The third annual competition received a record-breaking 190 entries from 10 countries. Winners were announced during the A.R.E. Design Awards program last week at GlobalShop.
The winners are:
- First Place, $5000-Aurielle Jones, Savannah College of Art and Design, Atlanta
- Second Place, $2500-Elyse Falato, Fashion Institute of Technology, New York
- Third Place, $1500-Michael C. Lewandowski, Art Institute of Fort Lauderdale, Fort Lauderdale, Fla.

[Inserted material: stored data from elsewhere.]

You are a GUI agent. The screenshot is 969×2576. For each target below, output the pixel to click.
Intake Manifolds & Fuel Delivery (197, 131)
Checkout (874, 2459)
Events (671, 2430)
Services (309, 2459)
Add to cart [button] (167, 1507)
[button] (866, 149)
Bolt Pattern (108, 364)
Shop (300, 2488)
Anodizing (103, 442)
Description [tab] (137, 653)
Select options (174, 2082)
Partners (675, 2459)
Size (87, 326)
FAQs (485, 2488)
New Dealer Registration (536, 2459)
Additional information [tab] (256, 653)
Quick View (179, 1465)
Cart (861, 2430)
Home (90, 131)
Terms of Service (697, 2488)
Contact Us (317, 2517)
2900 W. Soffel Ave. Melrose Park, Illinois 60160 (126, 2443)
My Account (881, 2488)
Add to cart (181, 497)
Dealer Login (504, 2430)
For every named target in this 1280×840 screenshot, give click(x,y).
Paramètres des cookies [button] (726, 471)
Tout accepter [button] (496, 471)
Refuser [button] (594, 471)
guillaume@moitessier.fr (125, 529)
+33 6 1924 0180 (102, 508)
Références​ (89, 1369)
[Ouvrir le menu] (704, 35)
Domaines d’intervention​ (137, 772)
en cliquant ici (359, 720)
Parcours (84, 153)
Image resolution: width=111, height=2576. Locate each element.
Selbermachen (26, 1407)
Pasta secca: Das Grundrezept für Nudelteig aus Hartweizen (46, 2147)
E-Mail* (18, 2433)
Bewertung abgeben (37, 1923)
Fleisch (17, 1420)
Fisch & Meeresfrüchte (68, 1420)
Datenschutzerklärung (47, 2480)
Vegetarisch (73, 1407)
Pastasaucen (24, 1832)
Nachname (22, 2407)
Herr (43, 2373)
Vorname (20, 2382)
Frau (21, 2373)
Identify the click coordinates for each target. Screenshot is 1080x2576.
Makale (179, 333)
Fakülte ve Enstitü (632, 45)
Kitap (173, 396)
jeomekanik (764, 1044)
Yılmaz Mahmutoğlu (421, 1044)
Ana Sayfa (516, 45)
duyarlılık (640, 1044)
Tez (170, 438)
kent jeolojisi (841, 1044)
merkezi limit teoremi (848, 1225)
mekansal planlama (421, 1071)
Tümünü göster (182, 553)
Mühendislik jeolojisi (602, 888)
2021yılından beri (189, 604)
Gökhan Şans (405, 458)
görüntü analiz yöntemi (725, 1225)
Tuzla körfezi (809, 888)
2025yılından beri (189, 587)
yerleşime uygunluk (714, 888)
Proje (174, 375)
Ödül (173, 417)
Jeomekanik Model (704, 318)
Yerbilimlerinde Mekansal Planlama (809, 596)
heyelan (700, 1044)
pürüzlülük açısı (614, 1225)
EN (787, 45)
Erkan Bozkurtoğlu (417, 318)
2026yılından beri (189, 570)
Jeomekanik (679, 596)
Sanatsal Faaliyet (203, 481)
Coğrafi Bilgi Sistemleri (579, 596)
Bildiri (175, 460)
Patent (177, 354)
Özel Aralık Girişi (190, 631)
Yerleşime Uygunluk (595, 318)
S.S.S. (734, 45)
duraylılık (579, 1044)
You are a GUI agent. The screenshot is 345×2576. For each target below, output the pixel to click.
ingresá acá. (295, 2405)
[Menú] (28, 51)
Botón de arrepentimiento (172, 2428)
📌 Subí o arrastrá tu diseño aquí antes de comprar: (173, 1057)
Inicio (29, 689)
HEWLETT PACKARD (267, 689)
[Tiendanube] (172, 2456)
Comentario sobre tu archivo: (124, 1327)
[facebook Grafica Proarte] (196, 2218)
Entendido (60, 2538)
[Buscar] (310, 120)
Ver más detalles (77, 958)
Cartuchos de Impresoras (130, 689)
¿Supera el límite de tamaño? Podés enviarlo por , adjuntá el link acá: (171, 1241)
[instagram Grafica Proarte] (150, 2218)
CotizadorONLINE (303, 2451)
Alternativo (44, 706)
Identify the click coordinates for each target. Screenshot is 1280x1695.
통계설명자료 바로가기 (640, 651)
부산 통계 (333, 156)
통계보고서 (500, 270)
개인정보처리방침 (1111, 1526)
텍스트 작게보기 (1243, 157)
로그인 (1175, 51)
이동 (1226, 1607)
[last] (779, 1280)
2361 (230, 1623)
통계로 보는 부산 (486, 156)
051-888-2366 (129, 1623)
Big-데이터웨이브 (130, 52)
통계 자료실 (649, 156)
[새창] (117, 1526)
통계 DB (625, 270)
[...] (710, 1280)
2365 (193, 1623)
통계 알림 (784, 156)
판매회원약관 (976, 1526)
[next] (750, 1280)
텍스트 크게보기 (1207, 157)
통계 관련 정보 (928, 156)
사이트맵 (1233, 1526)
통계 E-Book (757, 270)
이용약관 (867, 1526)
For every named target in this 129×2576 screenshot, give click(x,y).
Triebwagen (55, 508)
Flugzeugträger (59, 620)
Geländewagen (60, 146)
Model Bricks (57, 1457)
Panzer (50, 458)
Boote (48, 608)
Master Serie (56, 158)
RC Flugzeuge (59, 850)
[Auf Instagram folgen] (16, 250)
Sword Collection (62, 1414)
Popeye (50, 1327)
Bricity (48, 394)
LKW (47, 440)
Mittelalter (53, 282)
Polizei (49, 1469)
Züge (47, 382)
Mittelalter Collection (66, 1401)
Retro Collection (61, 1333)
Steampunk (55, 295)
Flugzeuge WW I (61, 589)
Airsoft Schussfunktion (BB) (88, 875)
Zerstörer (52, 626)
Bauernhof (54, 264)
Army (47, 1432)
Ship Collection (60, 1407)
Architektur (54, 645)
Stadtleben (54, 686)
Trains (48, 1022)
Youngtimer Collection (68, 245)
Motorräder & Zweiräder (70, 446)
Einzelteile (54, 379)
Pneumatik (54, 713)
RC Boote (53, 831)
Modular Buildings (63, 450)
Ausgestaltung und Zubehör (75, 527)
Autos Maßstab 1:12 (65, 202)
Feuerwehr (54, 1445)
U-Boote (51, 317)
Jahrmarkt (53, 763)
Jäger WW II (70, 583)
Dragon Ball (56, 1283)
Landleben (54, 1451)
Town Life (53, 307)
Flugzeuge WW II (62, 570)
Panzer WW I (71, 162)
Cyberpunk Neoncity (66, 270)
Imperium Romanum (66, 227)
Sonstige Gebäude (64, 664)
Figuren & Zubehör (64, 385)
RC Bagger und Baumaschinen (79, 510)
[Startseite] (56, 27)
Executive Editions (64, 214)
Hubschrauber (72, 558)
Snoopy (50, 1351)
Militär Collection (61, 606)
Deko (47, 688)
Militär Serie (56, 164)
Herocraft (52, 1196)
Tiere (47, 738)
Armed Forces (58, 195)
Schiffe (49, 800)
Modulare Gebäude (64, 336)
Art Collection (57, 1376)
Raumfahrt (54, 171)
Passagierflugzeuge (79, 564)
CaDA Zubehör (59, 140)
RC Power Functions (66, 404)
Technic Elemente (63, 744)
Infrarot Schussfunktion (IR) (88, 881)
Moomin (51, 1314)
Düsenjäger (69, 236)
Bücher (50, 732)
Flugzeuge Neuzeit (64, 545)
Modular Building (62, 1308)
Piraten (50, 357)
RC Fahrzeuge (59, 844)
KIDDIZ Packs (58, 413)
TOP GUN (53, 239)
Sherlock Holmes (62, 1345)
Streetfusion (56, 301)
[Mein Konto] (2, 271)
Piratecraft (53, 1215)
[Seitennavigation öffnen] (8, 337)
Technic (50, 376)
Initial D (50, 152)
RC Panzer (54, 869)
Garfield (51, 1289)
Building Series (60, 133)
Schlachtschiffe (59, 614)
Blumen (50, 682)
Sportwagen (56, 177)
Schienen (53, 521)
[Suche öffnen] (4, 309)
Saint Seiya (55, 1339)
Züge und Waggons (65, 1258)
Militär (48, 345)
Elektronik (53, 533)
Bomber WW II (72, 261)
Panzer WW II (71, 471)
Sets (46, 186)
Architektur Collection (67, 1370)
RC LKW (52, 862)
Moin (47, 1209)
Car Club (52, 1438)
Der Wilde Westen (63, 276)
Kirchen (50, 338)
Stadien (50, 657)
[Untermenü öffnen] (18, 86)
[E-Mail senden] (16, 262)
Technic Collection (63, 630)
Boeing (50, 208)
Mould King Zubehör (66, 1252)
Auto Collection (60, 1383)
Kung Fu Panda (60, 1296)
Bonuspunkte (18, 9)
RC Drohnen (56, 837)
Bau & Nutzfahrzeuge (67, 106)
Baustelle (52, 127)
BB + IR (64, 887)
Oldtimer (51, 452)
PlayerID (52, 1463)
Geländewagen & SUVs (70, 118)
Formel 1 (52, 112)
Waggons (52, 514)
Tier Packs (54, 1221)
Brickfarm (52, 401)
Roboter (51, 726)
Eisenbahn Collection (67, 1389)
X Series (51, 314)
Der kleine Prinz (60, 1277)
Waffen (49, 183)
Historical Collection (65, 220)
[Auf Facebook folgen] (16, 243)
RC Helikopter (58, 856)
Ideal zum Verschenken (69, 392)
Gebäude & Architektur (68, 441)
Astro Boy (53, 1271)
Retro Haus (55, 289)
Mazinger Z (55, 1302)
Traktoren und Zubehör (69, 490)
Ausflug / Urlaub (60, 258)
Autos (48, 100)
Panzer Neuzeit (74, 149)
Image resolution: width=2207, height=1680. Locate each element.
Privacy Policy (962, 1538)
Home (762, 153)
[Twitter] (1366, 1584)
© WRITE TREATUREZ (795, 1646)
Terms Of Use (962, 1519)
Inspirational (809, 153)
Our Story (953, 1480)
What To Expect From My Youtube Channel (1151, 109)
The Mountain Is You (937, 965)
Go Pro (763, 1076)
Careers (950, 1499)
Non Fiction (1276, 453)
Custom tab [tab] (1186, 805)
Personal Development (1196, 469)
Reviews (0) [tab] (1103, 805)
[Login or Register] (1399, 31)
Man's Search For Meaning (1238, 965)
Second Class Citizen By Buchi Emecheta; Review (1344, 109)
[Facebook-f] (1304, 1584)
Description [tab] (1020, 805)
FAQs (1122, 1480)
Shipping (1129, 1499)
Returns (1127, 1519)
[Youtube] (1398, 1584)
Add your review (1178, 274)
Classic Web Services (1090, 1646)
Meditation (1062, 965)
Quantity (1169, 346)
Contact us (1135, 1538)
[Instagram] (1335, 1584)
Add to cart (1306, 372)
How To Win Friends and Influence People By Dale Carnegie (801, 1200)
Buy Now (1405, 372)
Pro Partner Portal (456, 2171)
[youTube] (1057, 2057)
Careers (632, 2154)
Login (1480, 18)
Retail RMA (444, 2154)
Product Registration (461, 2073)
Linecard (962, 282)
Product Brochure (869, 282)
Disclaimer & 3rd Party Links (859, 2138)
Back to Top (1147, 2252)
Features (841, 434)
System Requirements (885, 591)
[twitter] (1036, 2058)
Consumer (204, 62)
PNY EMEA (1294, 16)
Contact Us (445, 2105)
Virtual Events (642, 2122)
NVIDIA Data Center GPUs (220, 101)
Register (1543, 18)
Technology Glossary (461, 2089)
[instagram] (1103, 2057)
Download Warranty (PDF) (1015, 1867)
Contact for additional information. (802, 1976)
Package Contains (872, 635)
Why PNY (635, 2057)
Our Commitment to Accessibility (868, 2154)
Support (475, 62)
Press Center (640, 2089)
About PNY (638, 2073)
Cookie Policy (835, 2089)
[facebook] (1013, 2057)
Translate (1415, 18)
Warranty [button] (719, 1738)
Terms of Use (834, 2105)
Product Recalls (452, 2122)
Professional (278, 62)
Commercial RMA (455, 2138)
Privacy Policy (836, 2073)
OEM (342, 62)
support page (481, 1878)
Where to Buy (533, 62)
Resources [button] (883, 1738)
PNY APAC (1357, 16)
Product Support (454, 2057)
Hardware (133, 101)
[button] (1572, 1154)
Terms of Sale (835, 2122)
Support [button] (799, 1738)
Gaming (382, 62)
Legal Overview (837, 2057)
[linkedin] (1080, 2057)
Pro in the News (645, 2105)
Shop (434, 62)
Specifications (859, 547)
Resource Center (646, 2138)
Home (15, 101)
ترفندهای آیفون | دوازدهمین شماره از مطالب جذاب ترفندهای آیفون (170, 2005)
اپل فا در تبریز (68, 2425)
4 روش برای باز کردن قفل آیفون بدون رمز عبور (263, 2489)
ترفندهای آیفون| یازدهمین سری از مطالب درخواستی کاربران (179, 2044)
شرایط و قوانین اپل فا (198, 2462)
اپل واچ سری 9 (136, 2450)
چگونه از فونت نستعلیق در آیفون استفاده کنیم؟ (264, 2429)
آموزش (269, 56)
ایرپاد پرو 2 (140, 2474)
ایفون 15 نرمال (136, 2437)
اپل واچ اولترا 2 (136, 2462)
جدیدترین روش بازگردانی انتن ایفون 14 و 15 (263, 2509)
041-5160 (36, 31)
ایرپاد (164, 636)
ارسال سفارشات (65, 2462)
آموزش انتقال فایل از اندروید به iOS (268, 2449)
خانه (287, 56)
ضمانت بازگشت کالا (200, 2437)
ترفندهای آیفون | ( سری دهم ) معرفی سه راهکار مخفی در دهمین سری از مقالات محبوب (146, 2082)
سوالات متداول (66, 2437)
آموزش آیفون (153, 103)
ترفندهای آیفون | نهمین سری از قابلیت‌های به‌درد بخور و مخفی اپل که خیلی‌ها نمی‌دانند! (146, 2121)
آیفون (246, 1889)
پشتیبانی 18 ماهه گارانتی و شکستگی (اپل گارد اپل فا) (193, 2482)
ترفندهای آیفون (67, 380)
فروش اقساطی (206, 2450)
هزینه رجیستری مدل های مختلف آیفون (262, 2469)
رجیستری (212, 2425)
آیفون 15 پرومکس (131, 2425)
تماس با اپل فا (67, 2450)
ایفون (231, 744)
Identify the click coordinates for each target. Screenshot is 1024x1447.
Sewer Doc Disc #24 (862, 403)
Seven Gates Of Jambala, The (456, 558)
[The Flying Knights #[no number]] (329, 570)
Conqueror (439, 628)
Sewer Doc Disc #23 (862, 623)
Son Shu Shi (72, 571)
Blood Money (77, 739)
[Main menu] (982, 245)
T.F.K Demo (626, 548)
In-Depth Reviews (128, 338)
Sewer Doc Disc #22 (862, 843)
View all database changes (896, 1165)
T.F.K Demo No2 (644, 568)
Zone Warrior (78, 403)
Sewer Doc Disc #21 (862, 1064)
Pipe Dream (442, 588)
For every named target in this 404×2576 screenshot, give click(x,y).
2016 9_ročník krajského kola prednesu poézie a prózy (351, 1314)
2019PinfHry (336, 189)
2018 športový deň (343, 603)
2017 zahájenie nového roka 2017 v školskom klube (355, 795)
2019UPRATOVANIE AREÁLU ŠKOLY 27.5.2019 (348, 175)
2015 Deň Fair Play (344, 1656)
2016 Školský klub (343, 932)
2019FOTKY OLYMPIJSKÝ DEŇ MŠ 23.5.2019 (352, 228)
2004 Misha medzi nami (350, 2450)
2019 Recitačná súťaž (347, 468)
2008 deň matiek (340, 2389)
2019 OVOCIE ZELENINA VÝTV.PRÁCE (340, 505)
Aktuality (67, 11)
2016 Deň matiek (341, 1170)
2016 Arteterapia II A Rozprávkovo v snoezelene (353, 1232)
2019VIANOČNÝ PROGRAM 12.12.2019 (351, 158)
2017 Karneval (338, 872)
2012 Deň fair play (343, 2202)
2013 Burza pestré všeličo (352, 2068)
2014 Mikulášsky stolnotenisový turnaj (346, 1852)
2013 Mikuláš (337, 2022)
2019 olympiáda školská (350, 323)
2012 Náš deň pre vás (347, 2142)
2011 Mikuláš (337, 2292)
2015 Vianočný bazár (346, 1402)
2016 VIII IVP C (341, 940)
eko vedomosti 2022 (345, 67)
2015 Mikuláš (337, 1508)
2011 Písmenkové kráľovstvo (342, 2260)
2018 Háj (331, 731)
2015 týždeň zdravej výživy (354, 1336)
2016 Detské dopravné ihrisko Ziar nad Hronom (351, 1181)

- Honorable Mention, $500-Maggie Benson, Miami University, Oxford, Ohio
- Honorable Mention, $500-Alexia Butts, Savannah College of Art and Design, Atlanta
- Honorable Mention, $500-Kelvin Harly and Ayako Otani, California State University at Long Beach, Long Beach, Calif.
- Honorable Mention, $500-Anastasia Ivanova, Kymenlaakso University of Applied Sciences, Kouvola, Finland
- Honorable Mention, $500-Sangin Kwon, Sangmyung University, Cheonan, and Minwook Gwon, Seoul National University of Science and Technology, Seoul, South Korea
- Honorable Mention, $500-Nikola Matovicova, University of Texas at Arlington, Arlington, Texas
- Honorable Mention, $500-Alan Oakes, Miami University, Oxford, Ohio
- Honorable Mention, $500-Stewart Macintosh Wegman, Savannah College of Art and Design, Atlanta
- Honorable Mention, $500-Justin T. Willard, Miami University, Oxford, Ohio
The finalists created design solutions that pushed the creative envelope, says Brad Somberg, president of B+N Industries. "The students showed such diversity in their interpretations that B+N Industries, as a design-driven company, had to take a step back and just enjoy,” he says. “The students challenged our capabilities, given the diversity of materials and manufacturing processes needed to execute the designs, but now looking at the finished prototypes, I can say, they nailed it and we executed it.”